Dashicons, the WordPress admin icon font, is now closed to new icon requests. After the block editor adopted the approach of using SVG icons directly, WordPress design contributors have recently reevaluated the efforts going into the Dashicons project. The team decided to wrap up existing tickets for new icons, push out a final release, and then pool their efforts on the new Icon component.

“One of the challenges with an icon font is that it’s one big compiled ‘sprite,’ and so even though it gets cached well, for every icon you add the sprite grows bigger,” WordPress design contributor Joen Asmussen said in a post announcing the change. “With SVG you include just the icons you need.”

A recently-merged pull request brings the project’s collection of 303 icons to a total of 340, with final additions including items like airplane, beer, coffee, and more, based on the remaining open issues.

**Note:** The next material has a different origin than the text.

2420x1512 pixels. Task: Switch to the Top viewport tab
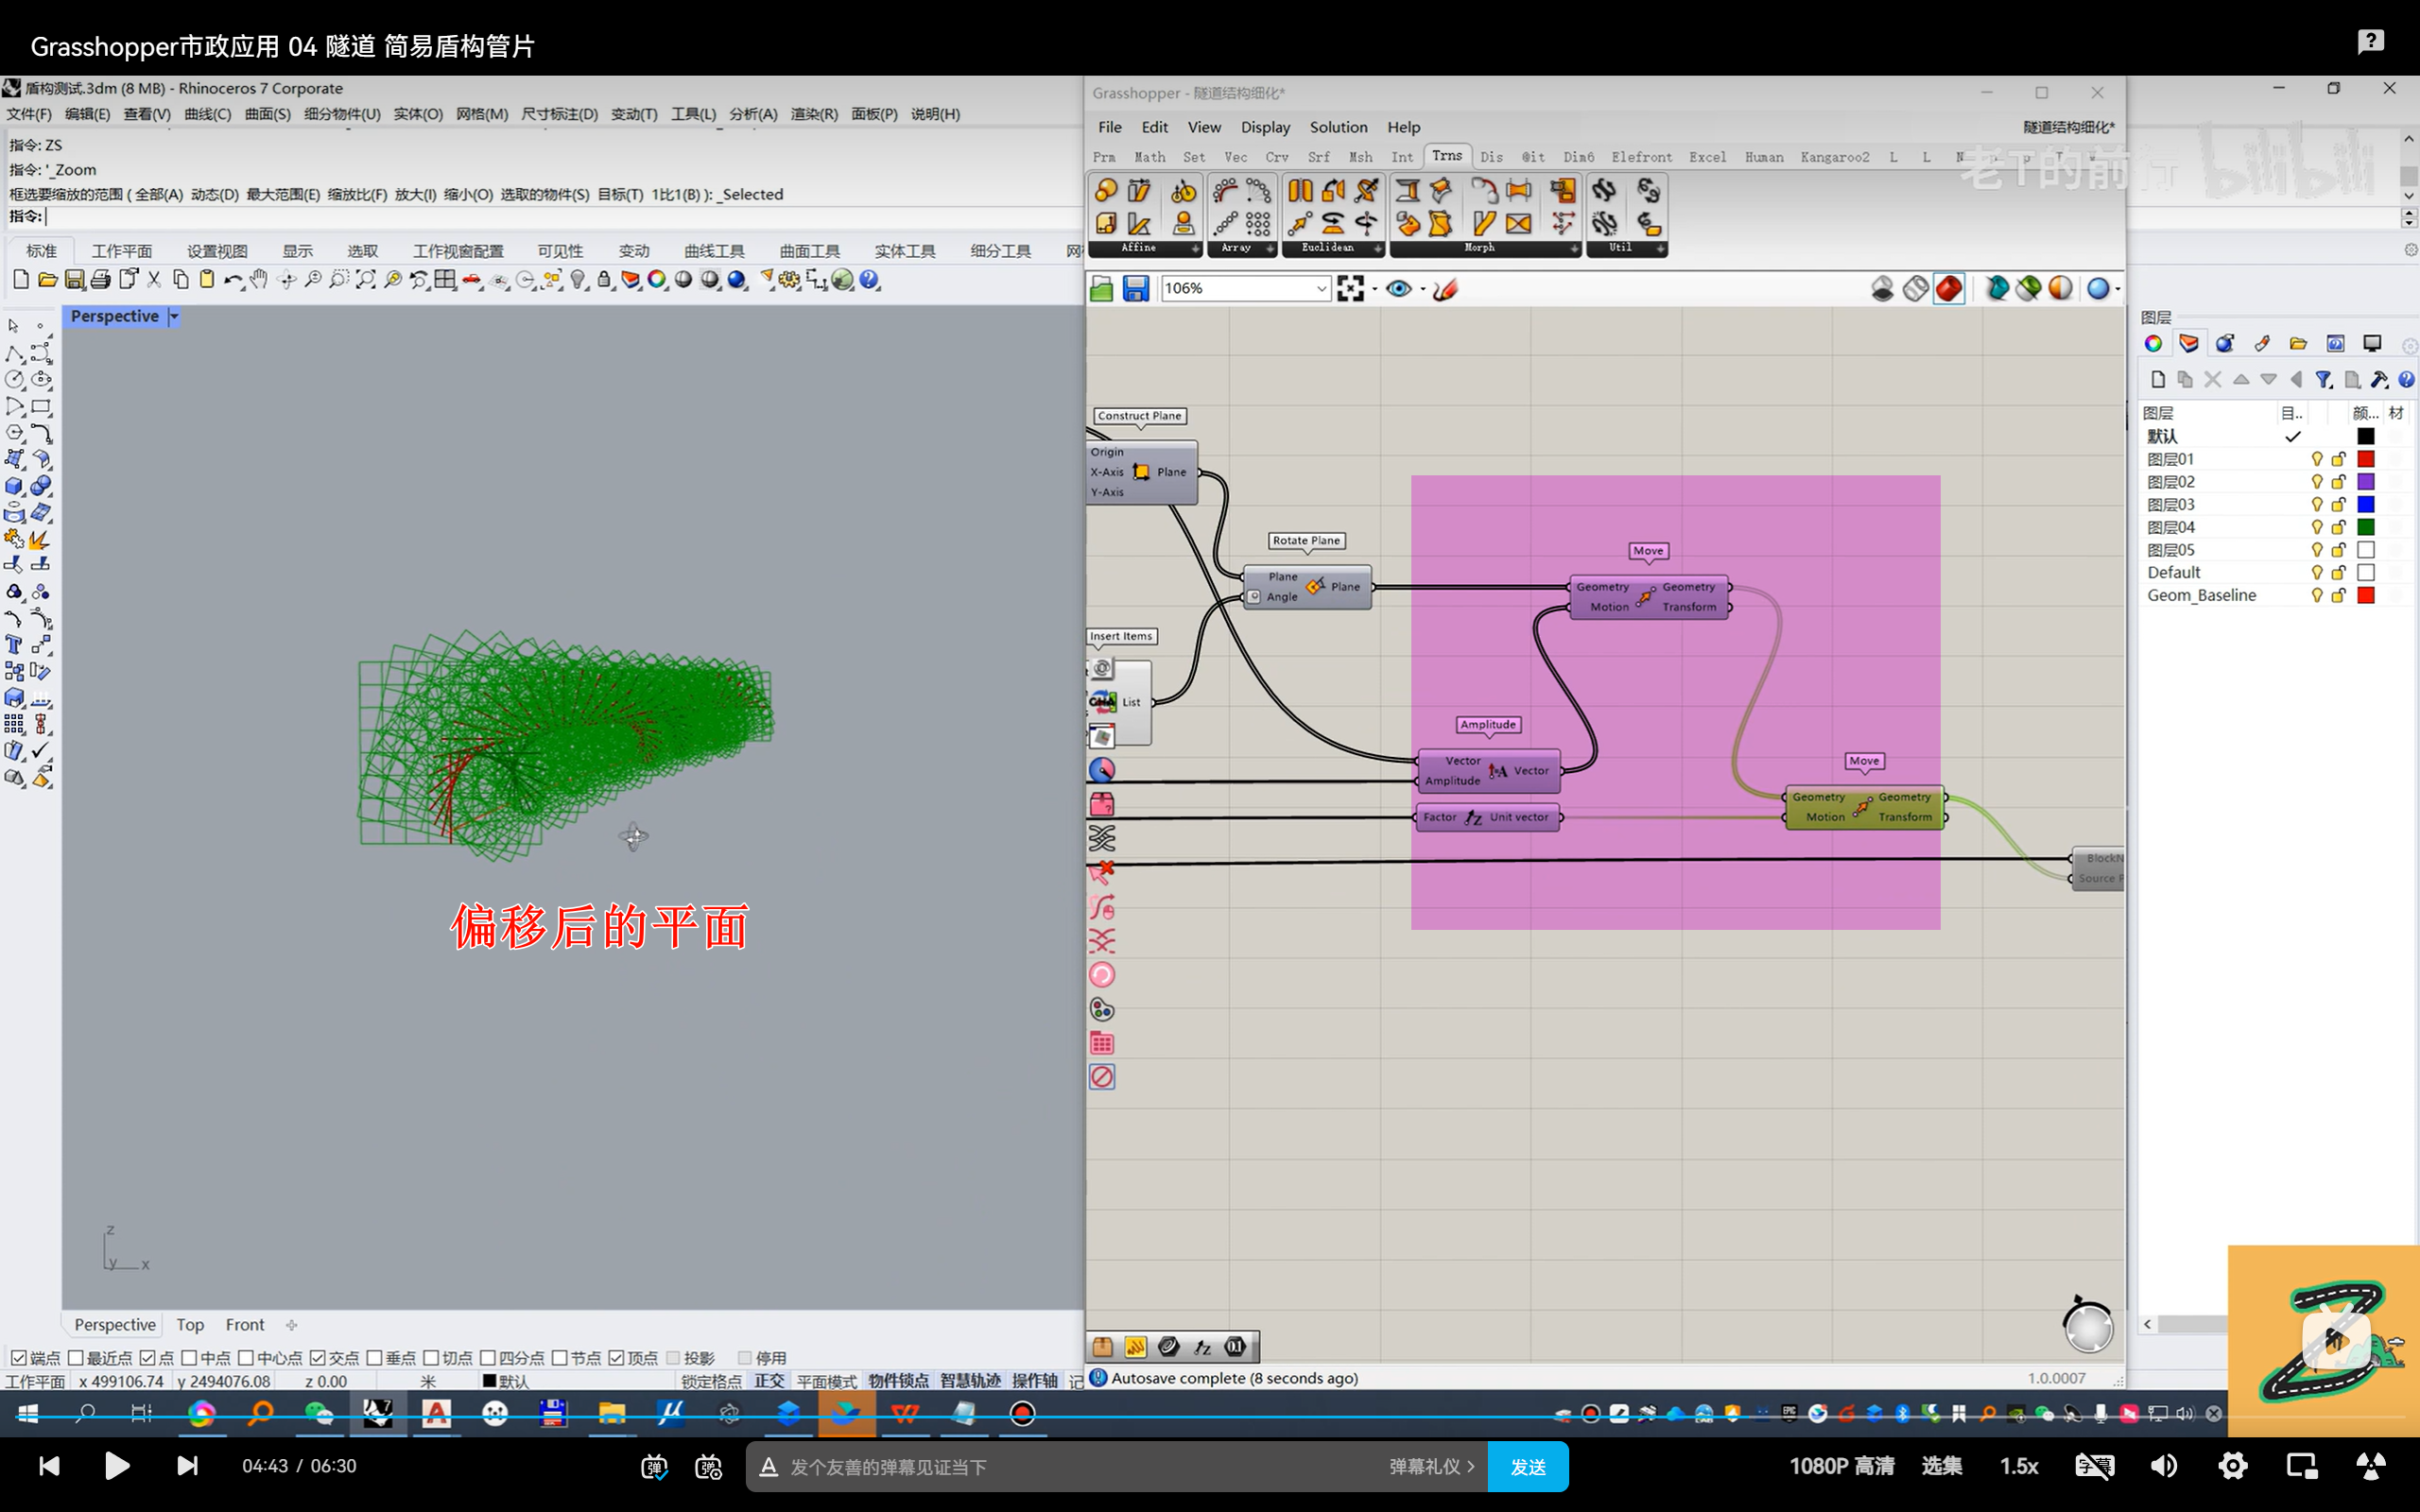coord(190,1324)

With just a handful of contributors, Dashicons had been subject to infrequent updates. Prior to WordPress 5.2 (May 2019), which updated the icon font to use WOFF2 (Web Open Font Format 2) and added 13 new icons, Dashicons had gone dormant for three years. This means that developers who needed a specific icon were sometimes waiting a long time for it to get added and often opted to use a different library.

The new Icon component isn’t subject to the same limitations. During the design team’s recent discussion about Dashicon’s next steps, Asmussen noted that the new Icon component comes with a set of icons but developers can also feed it a custom SVG.

“An icon doesn’t have to be part of the set for it to be treated like any other icons in the system,” Asmussen said. “Which makes it easier to say no to some social icons — we can say ‘No, but you can do this: {code example}.’” This flexibility prevents developers from having to spend time lobbying for a particular icon to get added or working to demonstrate its popularity.

Asmussen thanked Dashicons creator Ben Dunkle for his work in maintaining the icon font over the years. Dunkle will join the effort to improve the new Icon component as it is still being fleshed out.

“And a lot of the lessons Ben and I learned from Dashicons could probably help spell out some principles for what fits in the component,” Asmussen said. “In some ways, I think we can be much more open to accepting icons because it doesn’t balloon a sprite. In others, as mentioned, we can decide it’s not WordPress’ place.”

Dashicons will be maintained in core indefinitely but no new icons will be added after this point. Plugin developers have the option to continue using the icon font or embrace the new Icon component.

“Switching to SVG in WP-admin, and perhaps the new Icon component, is a discussion definitely worth having at some point,” Asmussen said. “But [it’s] worth noting that it’s not necessarily part of today’s discussion. This is first and foremost to ensure Dashicons is in a solid place for everyone relying on it.”